### Entries shown
———

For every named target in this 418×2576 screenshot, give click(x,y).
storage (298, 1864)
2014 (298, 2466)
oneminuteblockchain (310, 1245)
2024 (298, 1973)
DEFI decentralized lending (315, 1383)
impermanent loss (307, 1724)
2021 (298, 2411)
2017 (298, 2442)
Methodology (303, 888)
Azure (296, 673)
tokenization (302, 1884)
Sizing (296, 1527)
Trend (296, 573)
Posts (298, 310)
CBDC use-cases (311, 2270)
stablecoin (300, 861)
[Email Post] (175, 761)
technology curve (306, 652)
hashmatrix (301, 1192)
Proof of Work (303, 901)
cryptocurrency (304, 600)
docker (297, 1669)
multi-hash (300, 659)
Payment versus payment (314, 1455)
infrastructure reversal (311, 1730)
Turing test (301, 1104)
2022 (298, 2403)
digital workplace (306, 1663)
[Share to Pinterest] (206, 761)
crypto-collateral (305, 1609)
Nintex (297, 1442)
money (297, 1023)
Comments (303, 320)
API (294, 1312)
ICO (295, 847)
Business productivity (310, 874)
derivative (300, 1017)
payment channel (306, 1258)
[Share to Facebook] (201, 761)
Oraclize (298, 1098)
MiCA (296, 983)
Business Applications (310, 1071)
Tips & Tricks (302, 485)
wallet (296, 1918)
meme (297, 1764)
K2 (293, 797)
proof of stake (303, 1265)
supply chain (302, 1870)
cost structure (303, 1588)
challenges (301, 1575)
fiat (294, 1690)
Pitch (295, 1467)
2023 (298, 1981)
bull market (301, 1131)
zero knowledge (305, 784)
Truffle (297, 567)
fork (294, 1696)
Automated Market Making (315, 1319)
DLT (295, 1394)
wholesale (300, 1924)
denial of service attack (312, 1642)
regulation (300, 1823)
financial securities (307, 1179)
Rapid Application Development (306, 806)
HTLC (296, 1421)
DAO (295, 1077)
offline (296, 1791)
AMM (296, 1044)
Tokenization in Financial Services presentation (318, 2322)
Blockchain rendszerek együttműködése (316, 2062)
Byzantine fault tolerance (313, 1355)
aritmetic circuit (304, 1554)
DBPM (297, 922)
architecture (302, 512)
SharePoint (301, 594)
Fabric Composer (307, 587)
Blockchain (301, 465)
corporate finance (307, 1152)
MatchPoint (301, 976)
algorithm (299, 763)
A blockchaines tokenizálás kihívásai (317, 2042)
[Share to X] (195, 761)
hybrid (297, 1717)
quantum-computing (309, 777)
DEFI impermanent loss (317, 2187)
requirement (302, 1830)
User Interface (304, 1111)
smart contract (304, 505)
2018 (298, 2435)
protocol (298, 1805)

———

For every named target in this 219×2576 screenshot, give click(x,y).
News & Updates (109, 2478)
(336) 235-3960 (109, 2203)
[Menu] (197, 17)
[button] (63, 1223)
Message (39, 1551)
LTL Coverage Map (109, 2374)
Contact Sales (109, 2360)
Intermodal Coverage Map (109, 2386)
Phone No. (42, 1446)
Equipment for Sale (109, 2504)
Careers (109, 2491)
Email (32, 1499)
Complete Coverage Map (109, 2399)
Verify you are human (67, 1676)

———

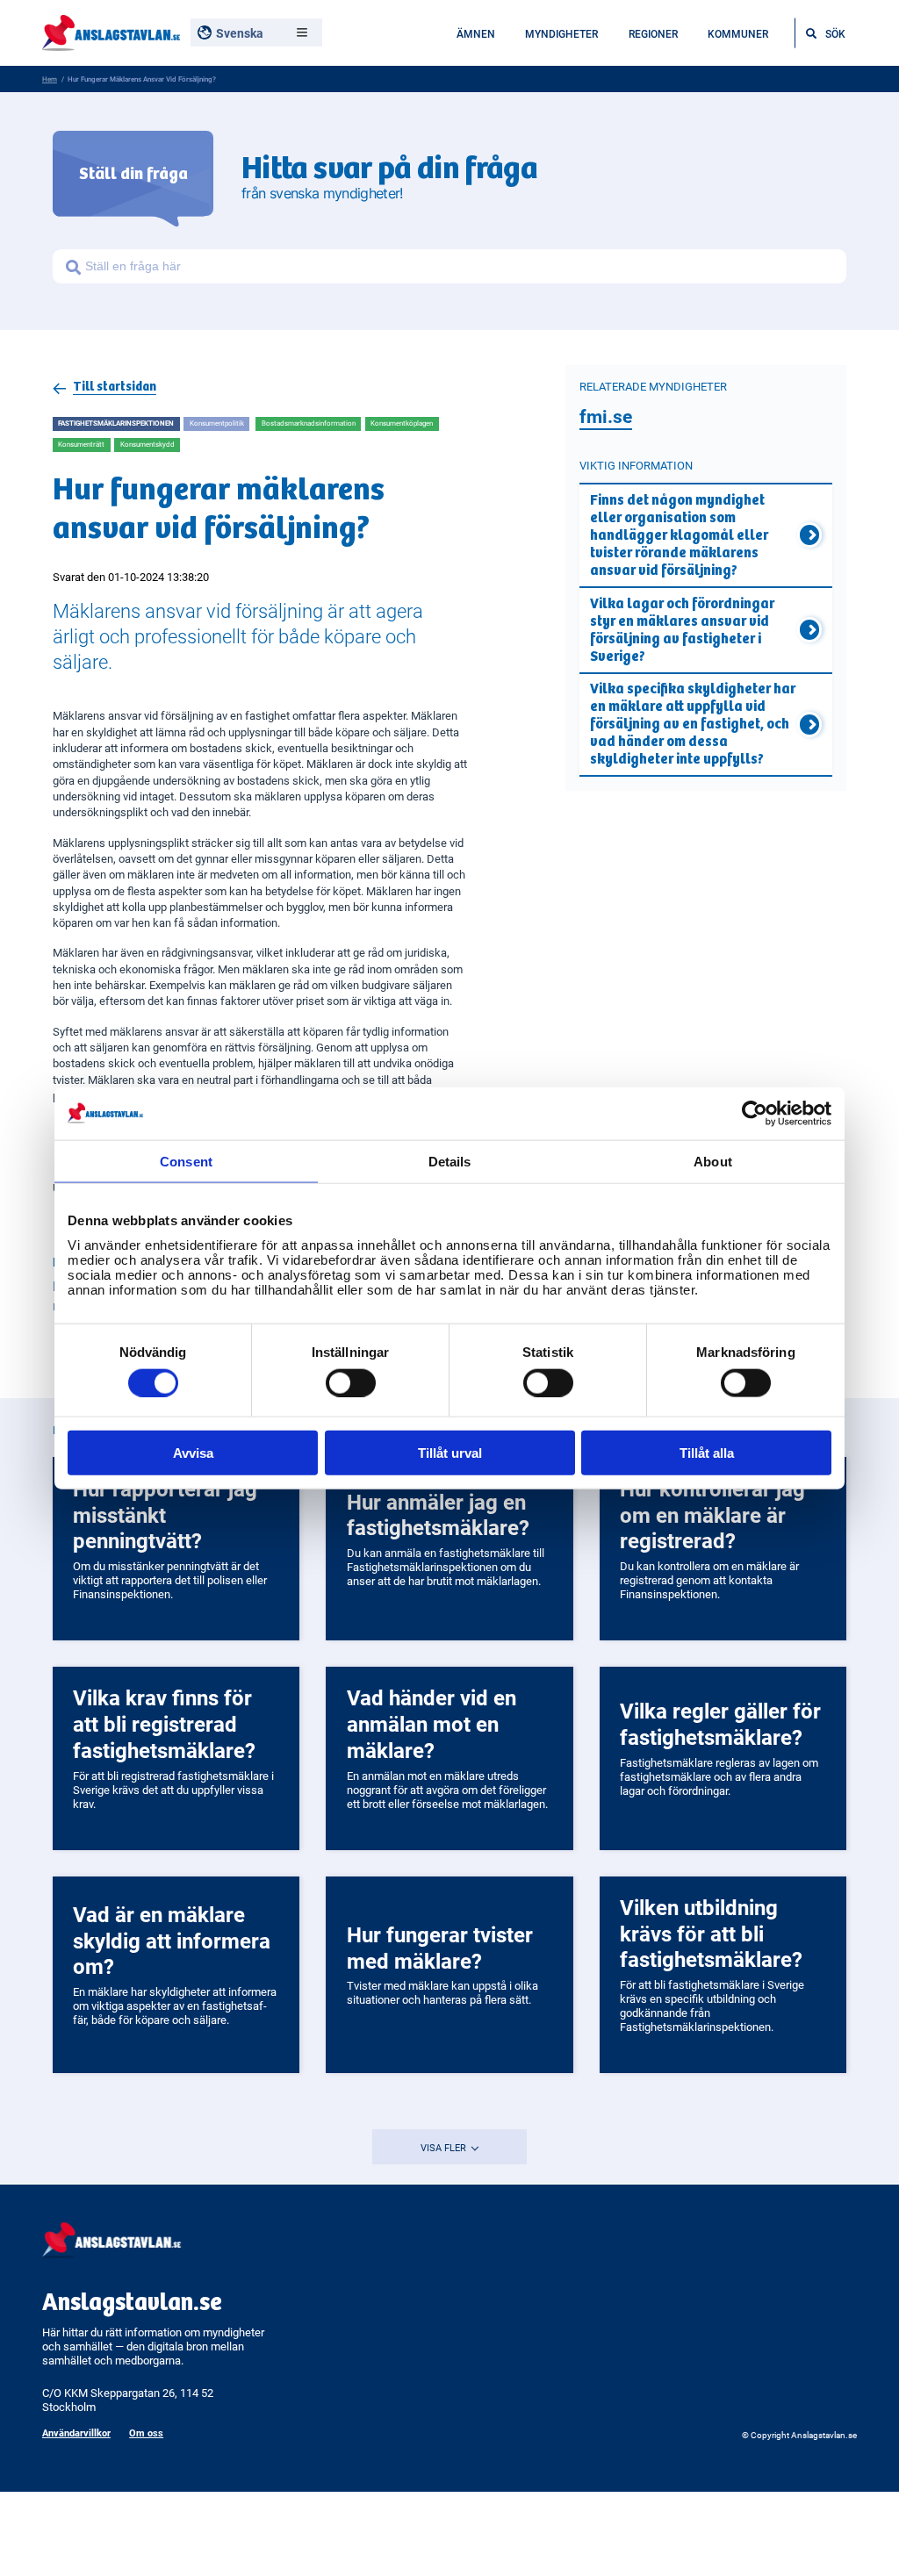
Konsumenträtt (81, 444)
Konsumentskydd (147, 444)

———

### Work request
The expected result is every line from the material above that includes "named".

### Solution for this problem
For every named target in this 418×2576 screenshot, give click(x,y).
For every named target in this 219×2576 screenshot, give click(x,y).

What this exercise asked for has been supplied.